ASSIGNED TASK 1
In the Omega Center passage, how large is the greenhouse at the center of the building's design?
ASSIGNED TASK 2
For each statement, answer yes or no on whether the Omega Center passage supports it, and quote the deciding words. (a) BNIM Architects designed the building. (b) The Eco-Machine recycles wastewater using plants alone. (c) The purified water goes toward restoring the aquifer.
ASSIGNED TASK 3
Pick up the Omega Center passage after its final sentence and write a few more sentences in the same style.

DOCUMENT PASSAGE

★ ★ ★

On track to become the first green building to achieve both LEED Platinum and Living Building Challenge Certification, the Omega Center for Sustainable Living (OSCL) embodies the synthesis of wastewater recycling, clean energy, and eco-friendly architecture. Designed by sustainable design firm BNIM Architects as a functioning model for the nonprofit organization Omega Institute for Holistic Studies, the state-of-the art environmental education and water reclamation facility in Rhinebeck, New York serves as a teaching tool to educate visitors on Omega’s ongoing environmental initiatives, including innovative wastewater strategies.
The building’s design, informed by the removal of the facility’s current wastewater disposal system, is centered around a 4,500-square-foot greenhouse containing a water filtration system aptly named the Eco-Machine. Executed using technology developed by ecological architects Dr. John Todd and Jonathan Todd of John Todd Ecological Design, the Eco-Machine uses plants, bacteria, algae, snails and fungi to recycle wastewater into purified water, which is then used to restore the aquifer.

★ ★ ★

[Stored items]

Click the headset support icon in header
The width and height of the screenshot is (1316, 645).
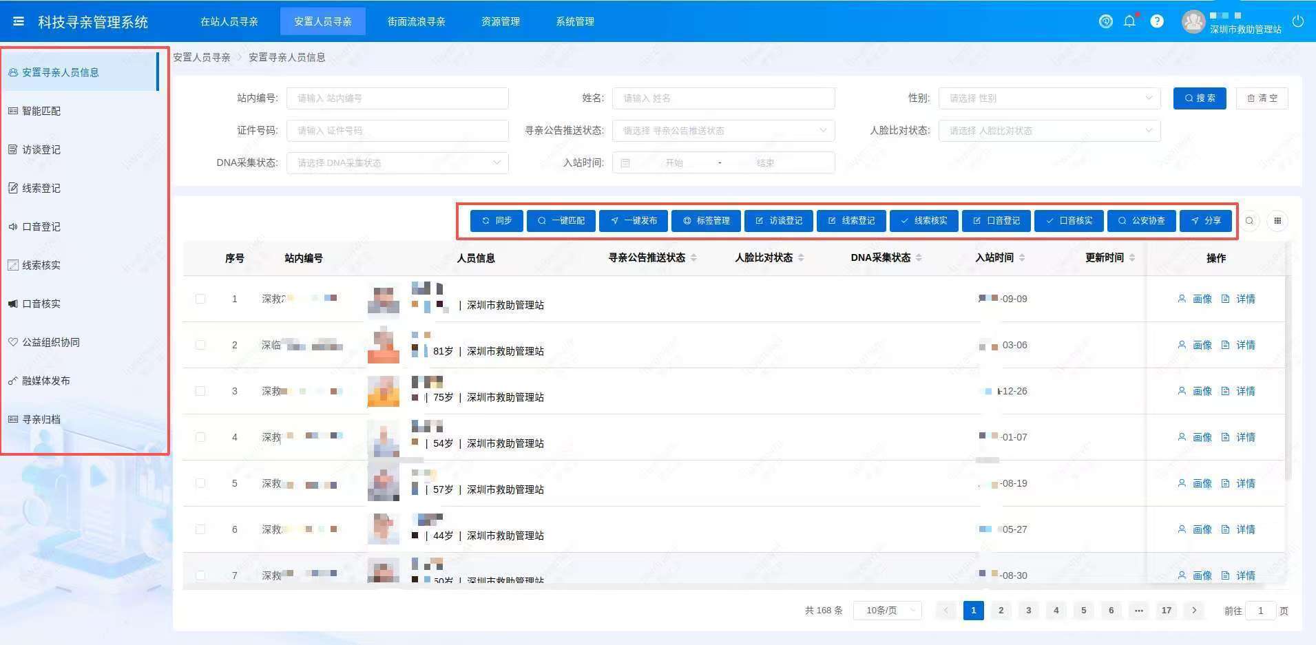point(1105,21)
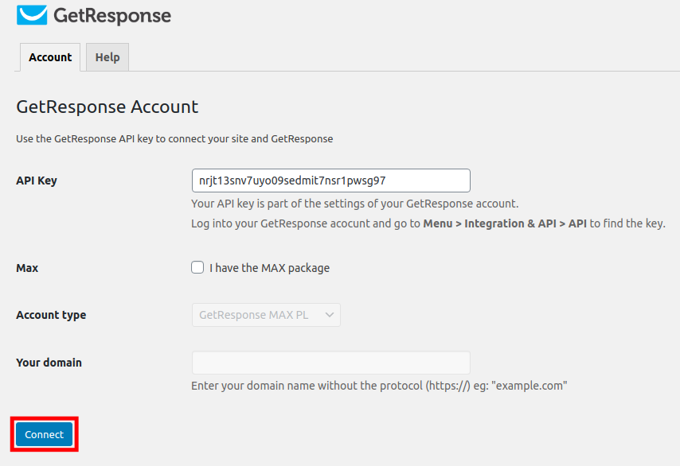Open the Help tab
This screenshot has width=680, height=466.
click(107, 57)
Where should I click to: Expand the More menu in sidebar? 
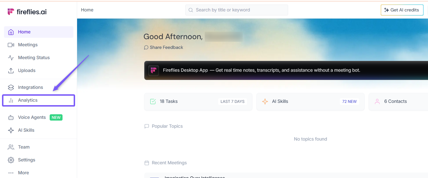(x=23, y=173)
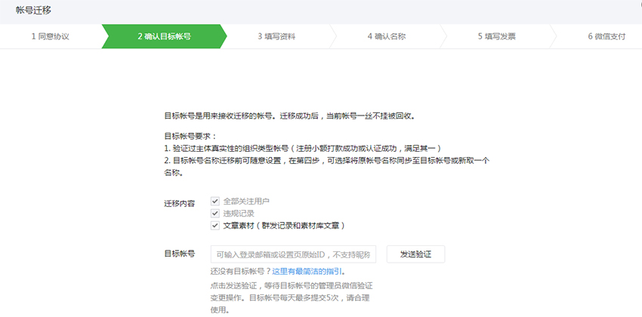642x317 pixels.
Task: Select the active step 2 确认目标帐号
Action: click(164, 36)
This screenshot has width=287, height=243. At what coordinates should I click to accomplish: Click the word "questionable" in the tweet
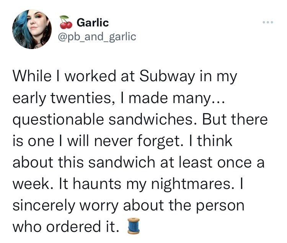(x=51, y=120)
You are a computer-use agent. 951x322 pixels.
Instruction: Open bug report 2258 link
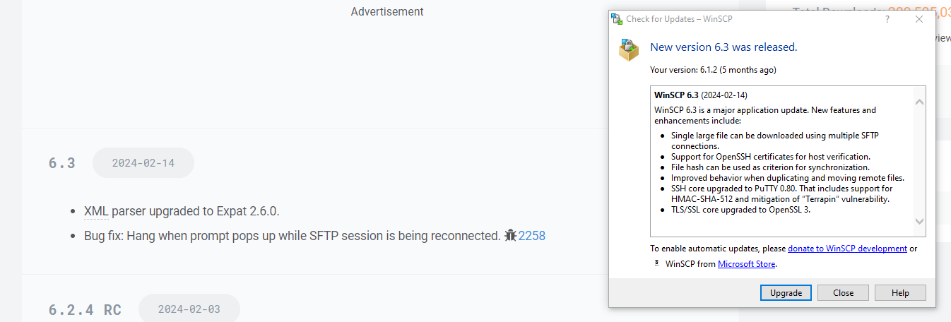coord(532,236)
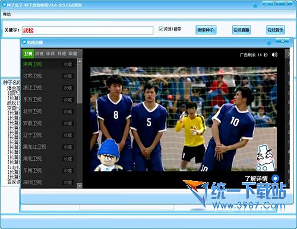Click the 在线音乐 button
This screenshot has width=297, height=229.
[276, 30]
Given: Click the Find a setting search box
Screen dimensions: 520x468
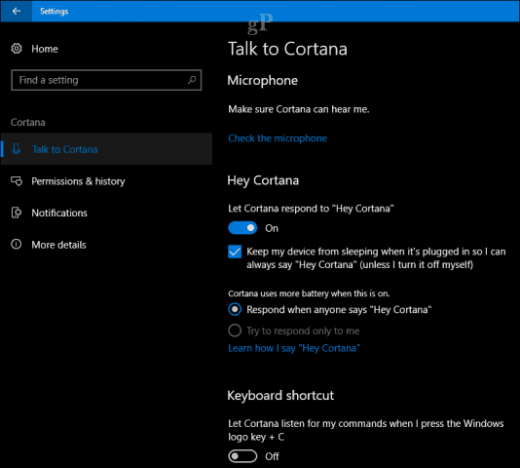Looking at the screenshot, I should [106, 80].
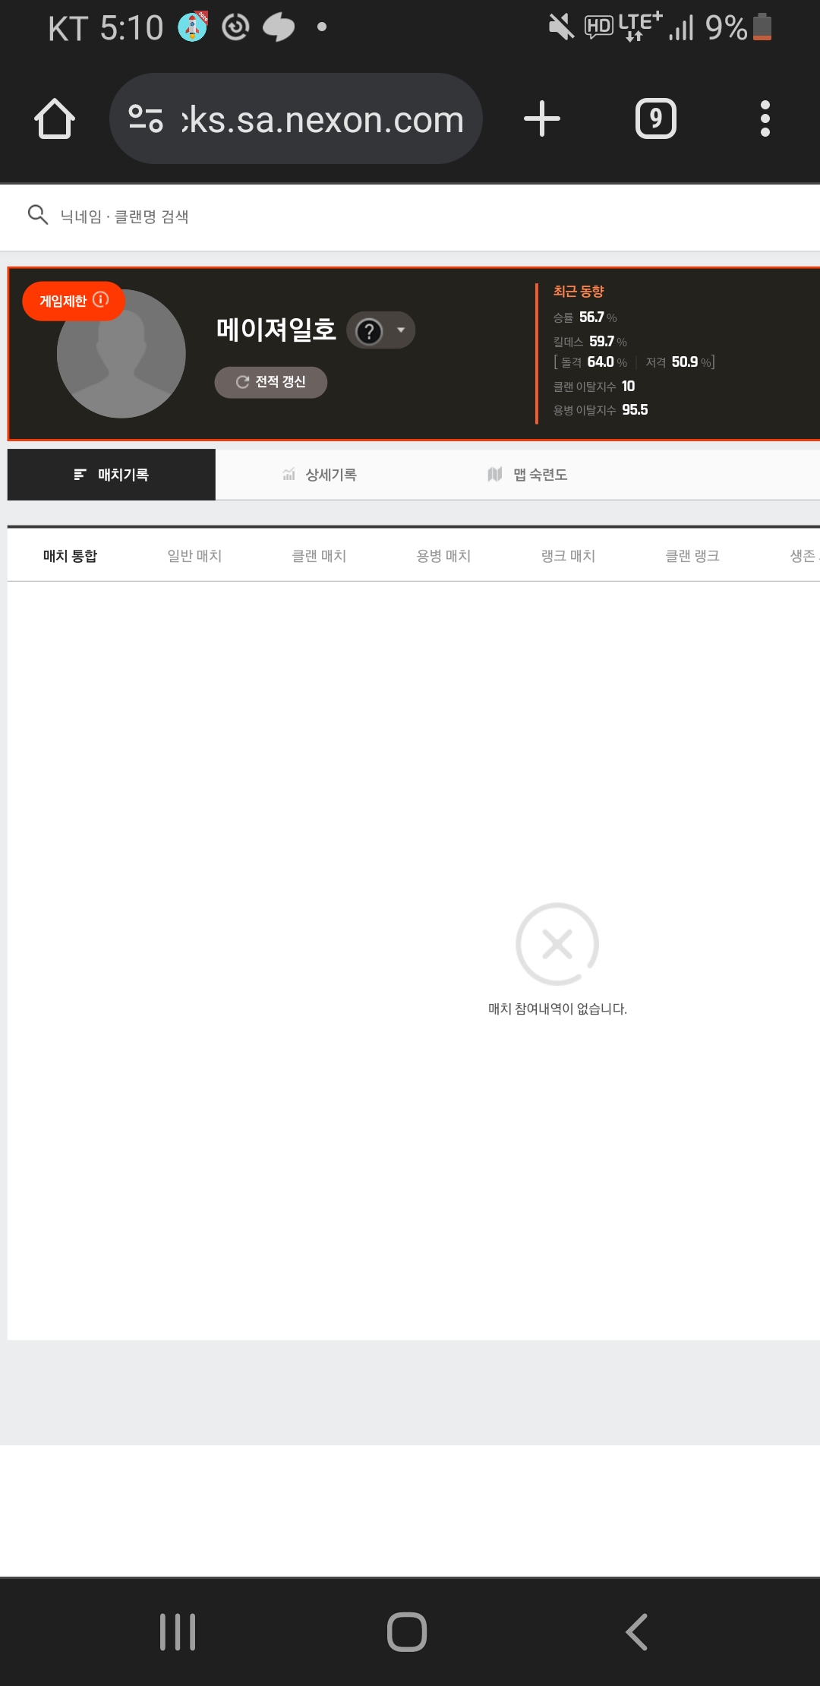The width and height of the screenshot is (820, 1686).
Task: Tap the search magnifier icon
Action: [37, 216]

★ ★ ★

EXERCISE RESPONSE 1
4,500 square feet

EXERCISE RESPONSE 2
(a) Yes: "Designed by sustainable design firm BNIM Architects"
(b) No: "uses plants, bacteria, algae, snails and fungi to recycle wastewater into purified water"
(c) Yes: "which is then used to restore the aquifer"

EXERCISE RESPONSE 3
The 6,200-square-foot facility also contains a classroom, laboratory, water garden, and constructed wetland, supplies all of its own energy needs using photovoltaic power, and is carbon neutral. The self-sustaining, high-thermal mass building uses passive solar heating supplemented by geothermal heating as needed, and employs natural ventilation cooling strategies.
The OSCL is one of the first buildings to participate in the Living Building Challenge and is anticipated to become one of the first buildings in the United States to be designated a Living Building – the highest level of environmental performance possible to date. Combining good design with an overriding green philosophy, BNIM Architects successfully set new standards for the future of sustainable architecture.